> _SOURCE DOCUMENT_
-------------------------
# Korean terms for throws



## thanson02 (Feb 10, 2017)

Hey everyone.  I was wondering if I could get some assistance.

I am working with one of my students on collecting Korean terms for various elements of our art (kicks, punches, stances, etc) for one of his college school projects and one area that we have been running into issues with are throws and take-downs.  The problem we are running into is that many of the throws we have are worked into techniques, so when we ask the higher-ups for the Korean name for say, a shoulder throw, we are directed to a technique number.  The student in question has tried talking to the Korean Club on campus, but none of them are martial artist and he said they really were not that helpful. 

I found this website, which helps because it gives the Korean names and the Hangul for some throws, but I wanted to know if people were able and willing to help clarify on some of the terms or possibly direct me to a good Yudo website that can help us out:

Korean Names of the 12 Most Popular Judo Techniques - Red Dragon Diaries

I have tried to pick apart the terms on the website to get a better understanding of how the terms are used, but any assistance would be greatly appreciated.


----------



## Gerry Seymour (Feb 10, 2017)

thanson02 said:


> Hey everyone.  I was wondering if I could get some assistance.
-------------------------
> _RECORDED DATA_

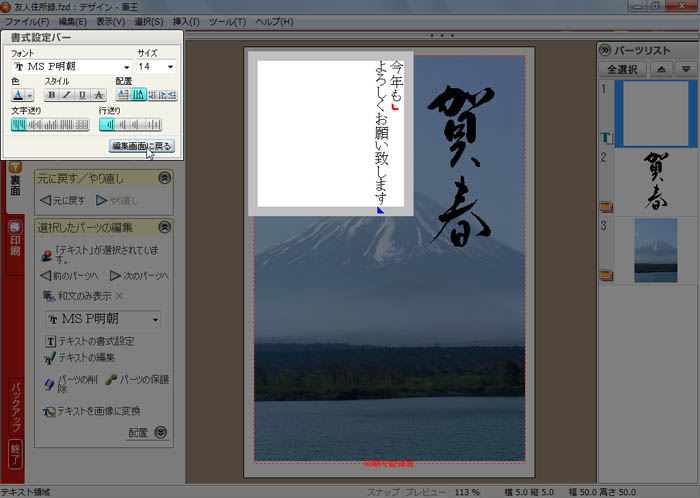
Task: Apply italic style to text
Action: (68, 95)
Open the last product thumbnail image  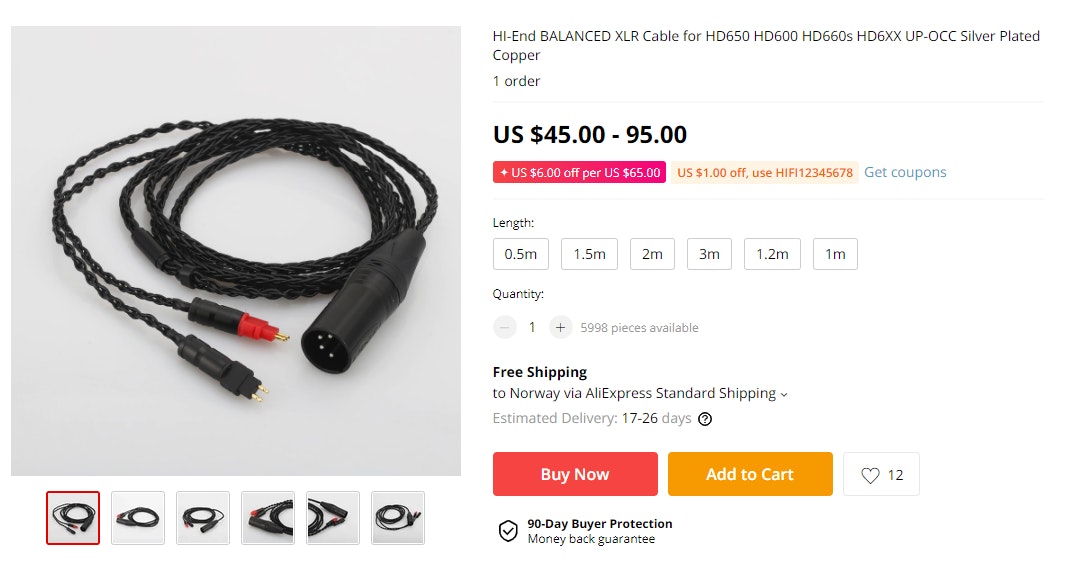point(398,518)

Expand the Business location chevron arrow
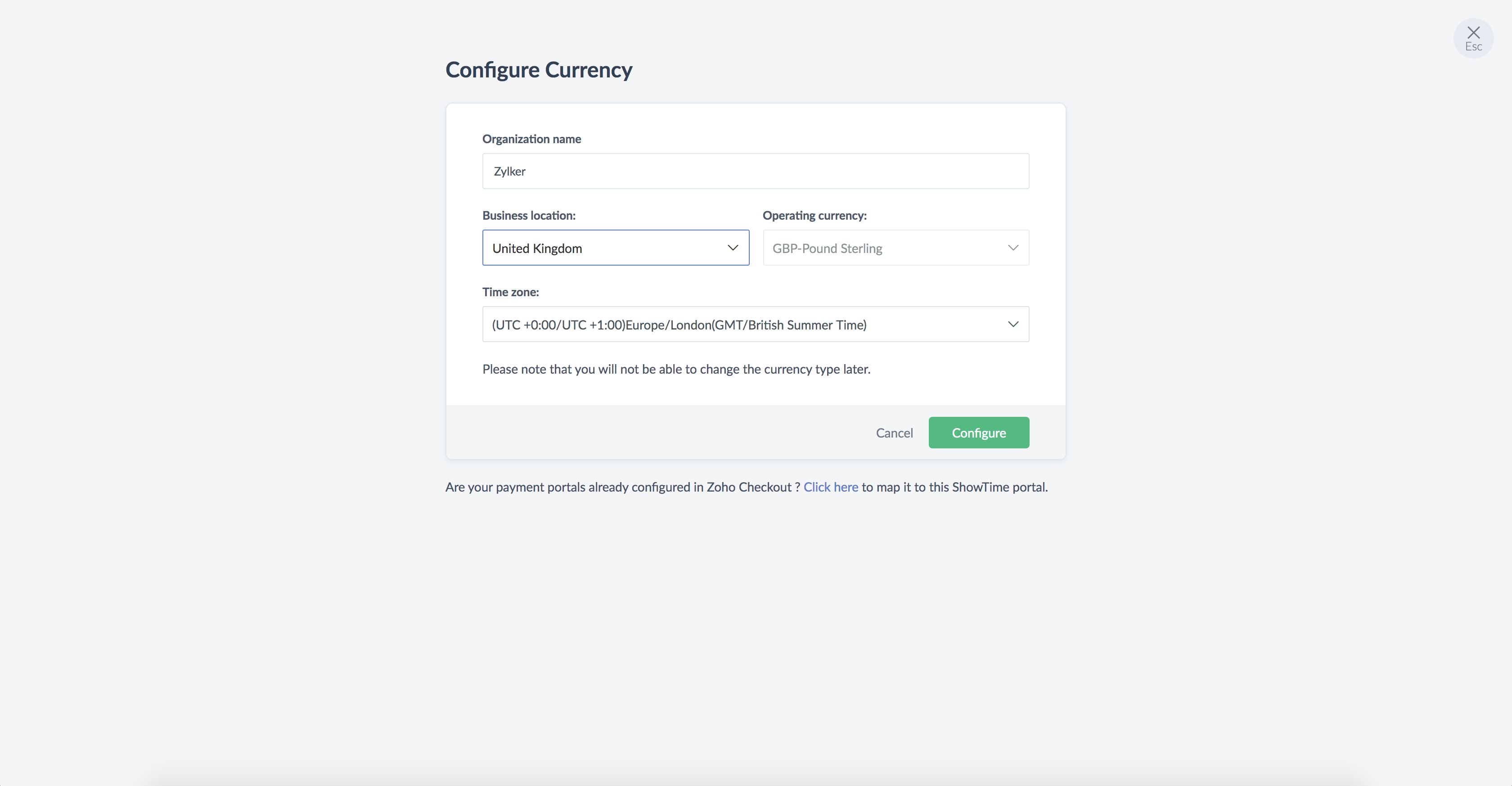coord(733,248)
-------------------------
> _EXERCISE REQUIREMENTS_
Carry on the forum thread about Korean terms for throws, starting right after its last line.

> _EXERCISE ANSWER_
> 
> I am working with one of my students on collecting Korean terms for various elements of our art (kicks, punches, stances, etc) for one of his college school projects and one area that we have been running into issues with are throws and take-downs.  The problem we are running into is that many of the throws we have are worked into techniques, so when we ask the higher-ups for the Korean name for say, a shoulder throw, we are directed to a technique number.  The student in question has tried talking to the Korean Club on campus, but none of them are martial artist and he said they really were not that helpful.
> 
> ...


This looks like something @KangTsai could help with


----------



## KangTsai (Feb 10, 2017)

...And I'm here. Premier resident Korean.


----------



## KangTsai (Feb 10, 2017)

Actually, the list is pretty accurate and I don't see any additional details I could make. Ask me for any specific questions I guess.


----------



## thanson02 (Feb 10, 2017)

KangTsai said:


> Actually, the list is pretty accurate and I don't see any additional details I could make. Ask me for any specific questions I guess.



Well first off, thank you for verifying the names and their accuracy.  That makes things easier.  

Looking at the list, we have been able to piece together parts like "heori" is waist and "dari" is leg.  I guess we are looking at the tems for the throws themselves.  The three primary terms they mention are:

*치기: *chi-gi
*후리기: *hu-ri-gi
*채기: *chae-gi
*걸기: *geol-gi

From what I am getting, "hurigi" is the basic term for a leg sweep while "chigi" is for the full throw?  I know that Chigi is used with kicking "Ap Chigi for front kick" and I am wondering what the difference is here.  Also, the author on the website translated hurigi as "to cut down" vs. geoigi as "to trip".  I guess I am wondering what the difference is here in application.


----------



## KangTsai (Feb 10, 2017)

thanson02 said:


> Well first off, thank you for verifying the names and their accuracy.  That makes things easier.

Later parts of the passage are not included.